**What is required**
Turn the material below into a Markdown table with the columns Row and Line, numbering each line of text in order and skipping any blank lines. Leave the pictures out of the table.

---------- Excerpted records

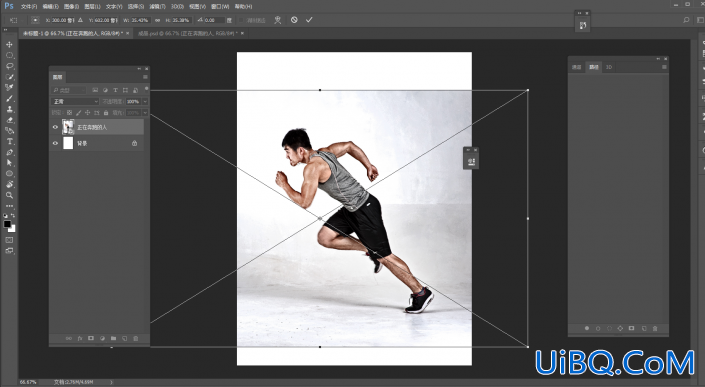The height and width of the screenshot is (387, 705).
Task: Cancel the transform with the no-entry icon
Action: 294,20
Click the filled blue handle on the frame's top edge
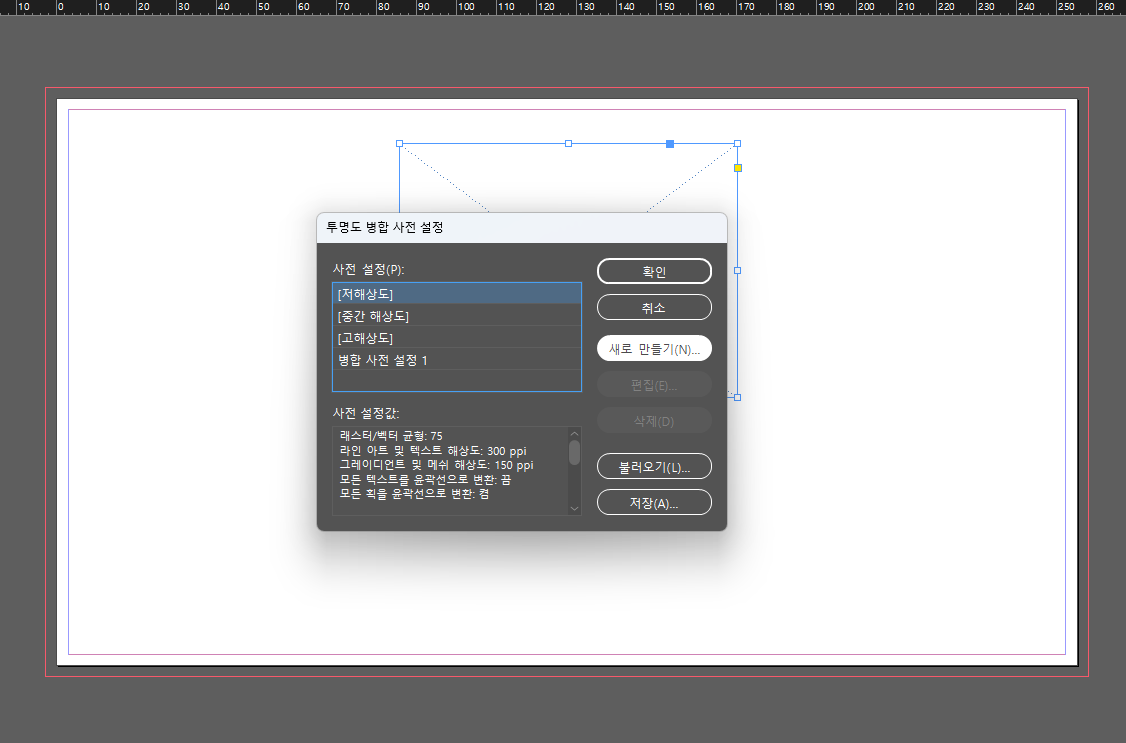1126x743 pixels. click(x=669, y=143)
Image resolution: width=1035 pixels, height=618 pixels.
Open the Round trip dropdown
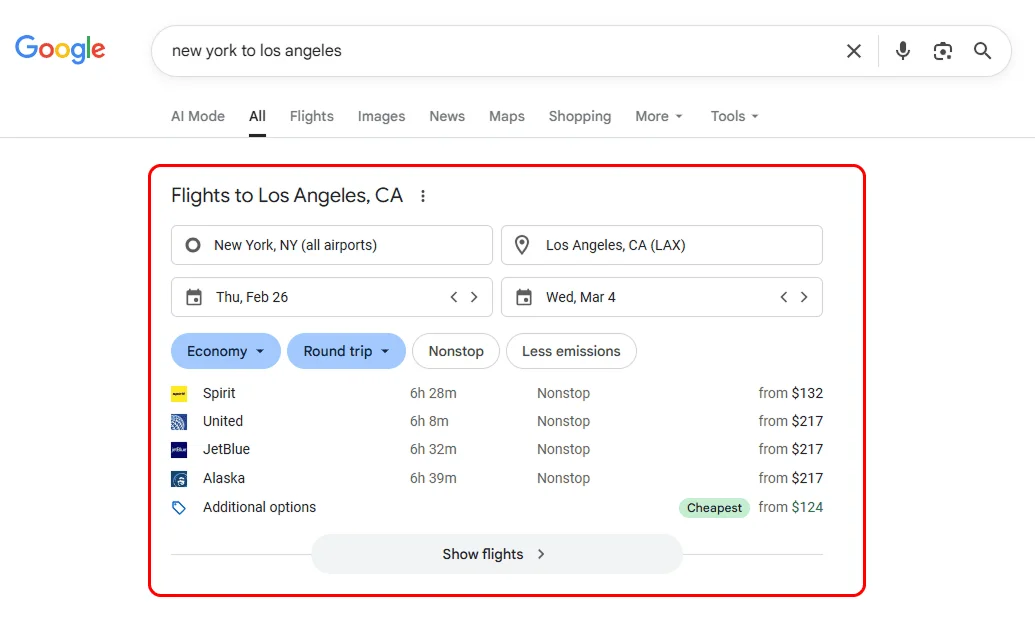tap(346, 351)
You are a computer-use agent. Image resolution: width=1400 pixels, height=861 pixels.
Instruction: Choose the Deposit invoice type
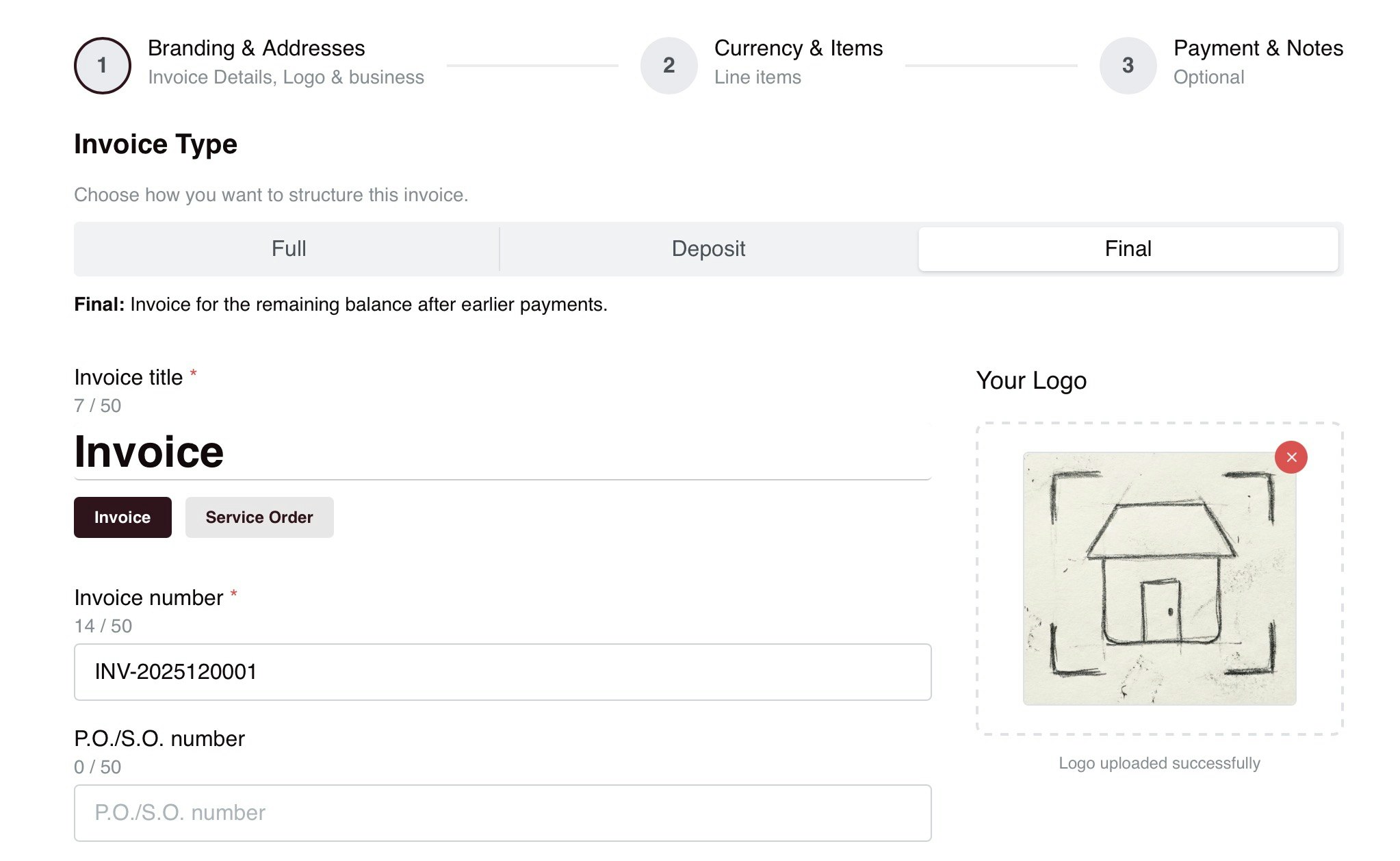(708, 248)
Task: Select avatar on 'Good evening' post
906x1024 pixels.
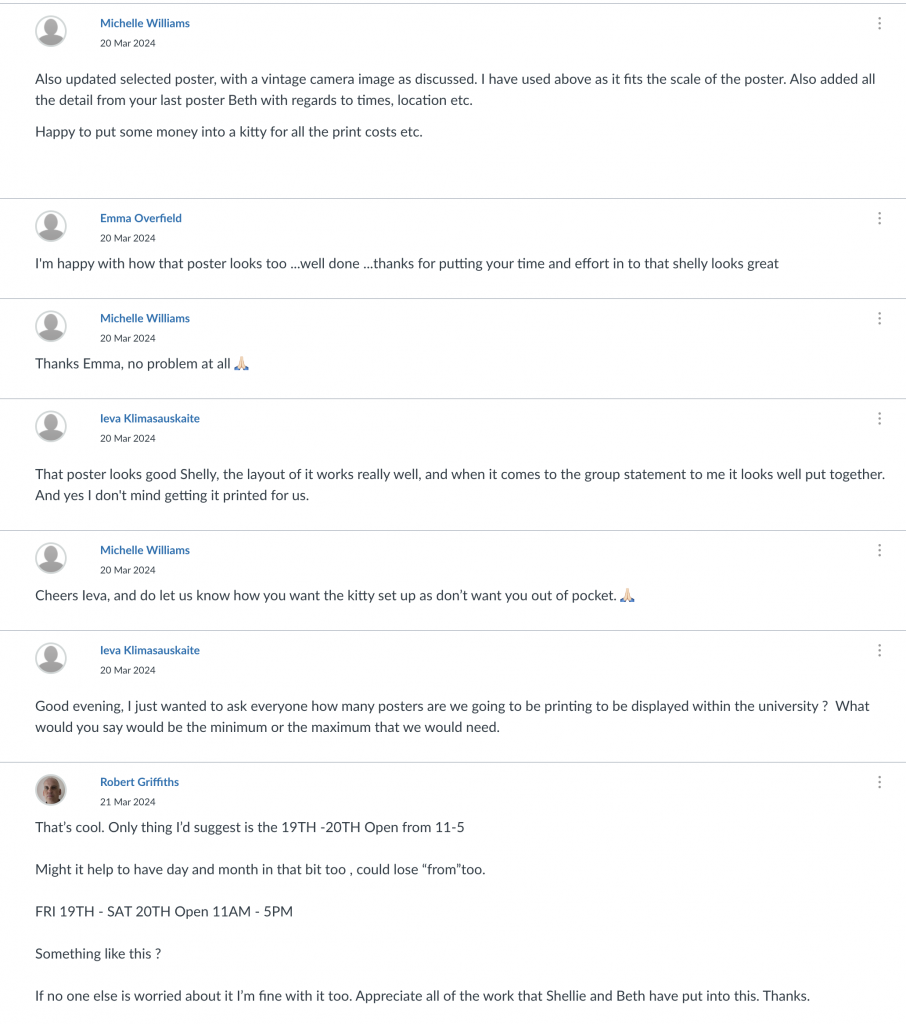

--------------------

**Answer to this task**
| Row | Line |
|---|---|
| 1 | The height and width of the screenshot is (387, 705). |
| 2 | Task: Cancel the transform with the no-entry icon |
| 3 | Action: 294,20 |
| 4 | Click the filled blue handle on the frame's top edge |
| 5 | 1126x743 pixels. click(x=669, y=143) |
| 6 | Image resolution: width=1035 pixels, height=618 pixels. |
| 7 | Open the Round trip dropdown |
| 8 | tap(346, 351) |
| 9 | You are a computer-use agent. Image resolution: width=1400 pixels, height=861 pixels. |
| 10 | Instruction: Choose the Deposit invoice type |
| 11 | (708, 248) |
| 12 | Task: Select avatar on 'Good evening' post |
| 13 | 906x1024 pixels. |